Task requirements:
Write out the records word for word, with no pictures.

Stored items

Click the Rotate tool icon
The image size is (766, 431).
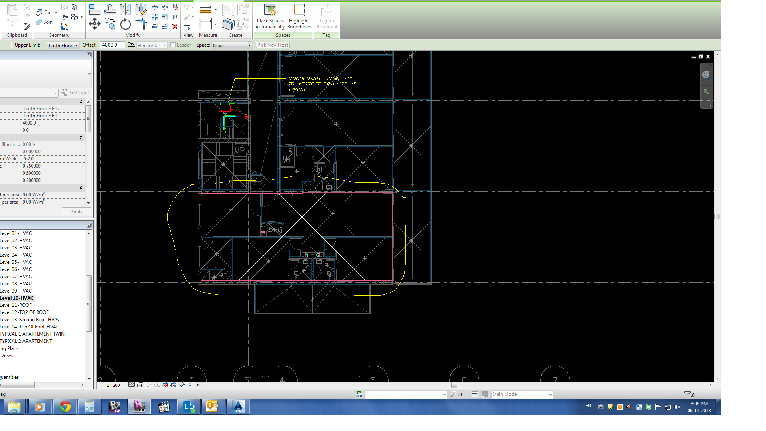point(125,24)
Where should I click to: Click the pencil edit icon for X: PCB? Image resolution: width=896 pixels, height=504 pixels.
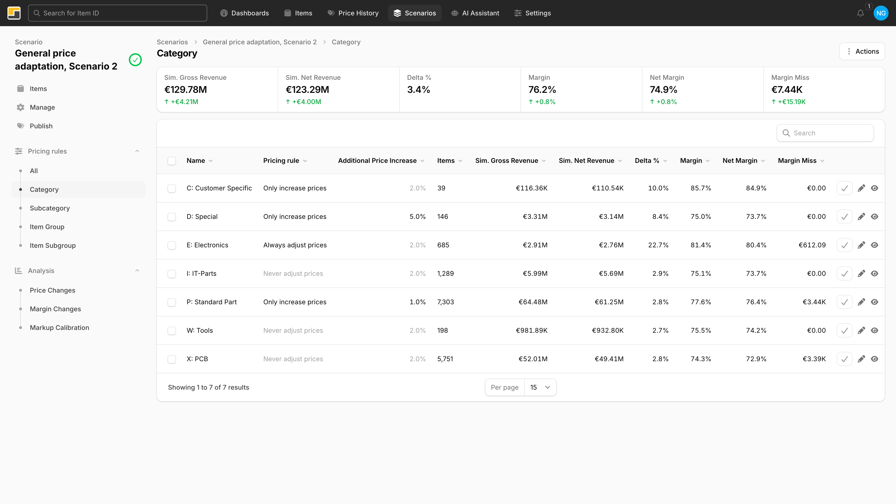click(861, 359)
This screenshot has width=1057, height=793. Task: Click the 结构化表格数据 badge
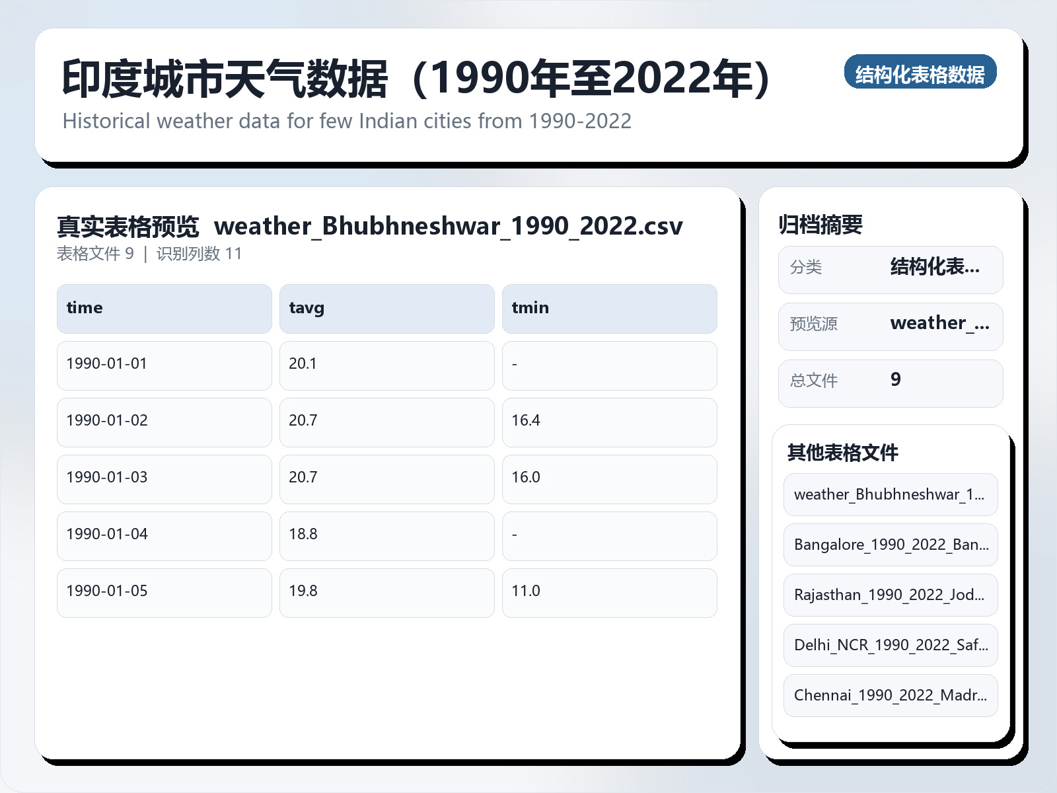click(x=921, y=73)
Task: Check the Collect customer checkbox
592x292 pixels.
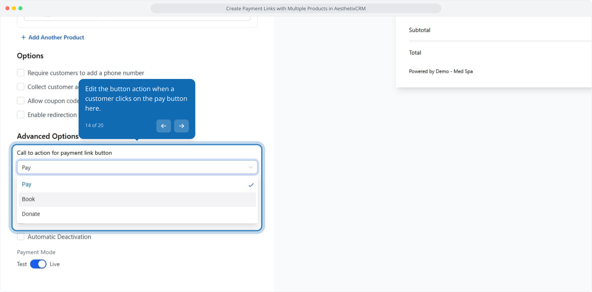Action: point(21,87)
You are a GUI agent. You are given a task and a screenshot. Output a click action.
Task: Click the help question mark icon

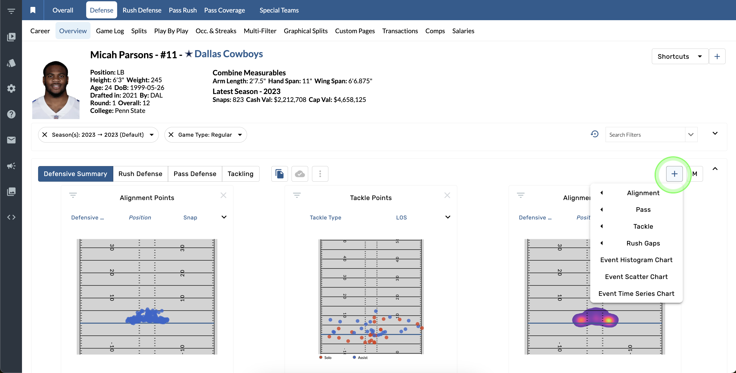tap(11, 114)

Output for this exercise:
Click the Rotate tool icon
The image size is (766, 431).
point(125,24)
Where should I click to: Click the pencil edit icon for X: PCB? Image resolution: width=896 pixels, height=504 pixels.
click(861, 359)
This screenshot has width=1057, height=793. Task: Click the 结构化表格数据 badge
click(x=921, y=73)
Task: Check the Collect customer checkbox
592x292 pixels.
Action: point(21,87)
You are a GUI agent. You are given a task and a screenshot. Output a click action.
Task: Click the help question mark icon

tap(11, 114)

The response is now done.